Learning from Icarus (Yoga Challenge: Day 27)

I felt a little bit weak today. But something neat happened.

I came to my mat feeling a little bit tired, for no particular reason. I struggled to want to practise today, but went to the studio regardless. The last time I wrote about feeling this way was on Day 2 of this challenge. In that post, I wrote about giving in to the weakness and being tender with ourselves. “Otherwise, we are like the tragic hero that believes he can somehow avoid the consequences of his overestimated sense of competence,” I wrote back on January 16th. “The word in Greek is hubris. In one famous story, Icarus flies too close to the Sun despite warning. Sometimes by pushing too hard to deepen each posture, I might be flying too close to the Sun.”
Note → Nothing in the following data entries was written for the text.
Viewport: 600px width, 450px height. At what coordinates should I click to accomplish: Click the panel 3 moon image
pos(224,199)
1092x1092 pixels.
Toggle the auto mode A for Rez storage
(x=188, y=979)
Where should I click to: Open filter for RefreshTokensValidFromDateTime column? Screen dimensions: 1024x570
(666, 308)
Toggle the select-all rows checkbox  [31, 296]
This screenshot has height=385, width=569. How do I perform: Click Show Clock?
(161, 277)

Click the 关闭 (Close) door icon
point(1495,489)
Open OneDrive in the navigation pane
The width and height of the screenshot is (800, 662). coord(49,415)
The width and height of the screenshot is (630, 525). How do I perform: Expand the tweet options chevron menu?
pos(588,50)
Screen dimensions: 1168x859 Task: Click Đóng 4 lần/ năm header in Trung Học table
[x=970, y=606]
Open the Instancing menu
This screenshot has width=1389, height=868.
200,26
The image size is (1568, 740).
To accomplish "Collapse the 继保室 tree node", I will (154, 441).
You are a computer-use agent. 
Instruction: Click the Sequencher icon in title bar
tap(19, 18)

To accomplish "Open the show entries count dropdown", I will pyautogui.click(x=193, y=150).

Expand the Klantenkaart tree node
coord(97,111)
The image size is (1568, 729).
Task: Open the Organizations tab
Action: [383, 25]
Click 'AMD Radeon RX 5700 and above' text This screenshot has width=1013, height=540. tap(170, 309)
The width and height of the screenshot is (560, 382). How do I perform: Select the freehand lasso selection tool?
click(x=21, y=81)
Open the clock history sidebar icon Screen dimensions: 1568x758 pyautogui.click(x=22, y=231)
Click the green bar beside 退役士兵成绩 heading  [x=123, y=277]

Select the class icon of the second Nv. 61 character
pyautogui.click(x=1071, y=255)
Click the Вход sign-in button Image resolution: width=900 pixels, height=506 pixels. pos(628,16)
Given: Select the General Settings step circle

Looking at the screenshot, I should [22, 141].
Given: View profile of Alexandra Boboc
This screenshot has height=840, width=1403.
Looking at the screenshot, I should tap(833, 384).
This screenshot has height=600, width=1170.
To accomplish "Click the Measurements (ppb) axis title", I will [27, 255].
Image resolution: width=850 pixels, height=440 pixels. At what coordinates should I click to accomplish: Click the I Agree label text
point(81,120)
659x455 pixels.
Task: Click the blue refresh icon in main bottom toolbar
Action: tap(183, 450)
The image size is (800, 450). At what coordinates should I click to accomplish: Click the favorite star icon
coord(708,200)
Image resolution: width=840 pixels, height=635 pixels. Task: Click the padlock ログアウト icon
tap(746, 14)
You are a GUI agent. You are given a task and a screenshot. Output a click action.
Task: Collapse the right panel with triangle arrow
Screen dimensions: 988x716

The Lament For Icarus, by Herbert Draper. Let Icarus remind you of how to hold back, even in your pursuit of freedom.

Poor Icarus. Such a tragic story and yet, there is something so touching and so human about his hot-headed demise. Really, the image is beautiful – Icarus, his wings outspread, soaring higher and higher, beyond where any man had gone before.  If you know the story, he is seeking freedom from imprisonment, escape from a life of shackles. But in his giddiness in the freedom to fly away, he flies too high and ends up in the sea.

Lesson from Day 27

What I gather from the story of Icarus is that in our quest for freedom from any shackles in our life, we need to push ourselves to new things while still erring on the side of reason and caution. Don’t lose sight of the end goal. There is no freedom in pushing too hard and hurting ourselves more.

What was different about today in my practise is that I didn’t need to push. Thirty days of yoga has made certain movements more intuitive and more natural than before. I am stronger – even on my weaker days  – than I was at the beginning. I didn’t fear flying too close to the Sun, or trying to go too hard in a time of weakness. The strength just came on its own and I didn’t have to think about it.

 

Incredibly, the card my instructor gave me at the end of class today was the exact same one as Day 2: “Strength: Be powerful in all you do.”

Sometimes being powerful means holding back a bit.

© Meghan J. Ward, 2011.

Finding Aliveness in Our Breath (Yoga Challenge: Day 19)

Have you ever noticed the moment at the end of an exhale before you inhale again?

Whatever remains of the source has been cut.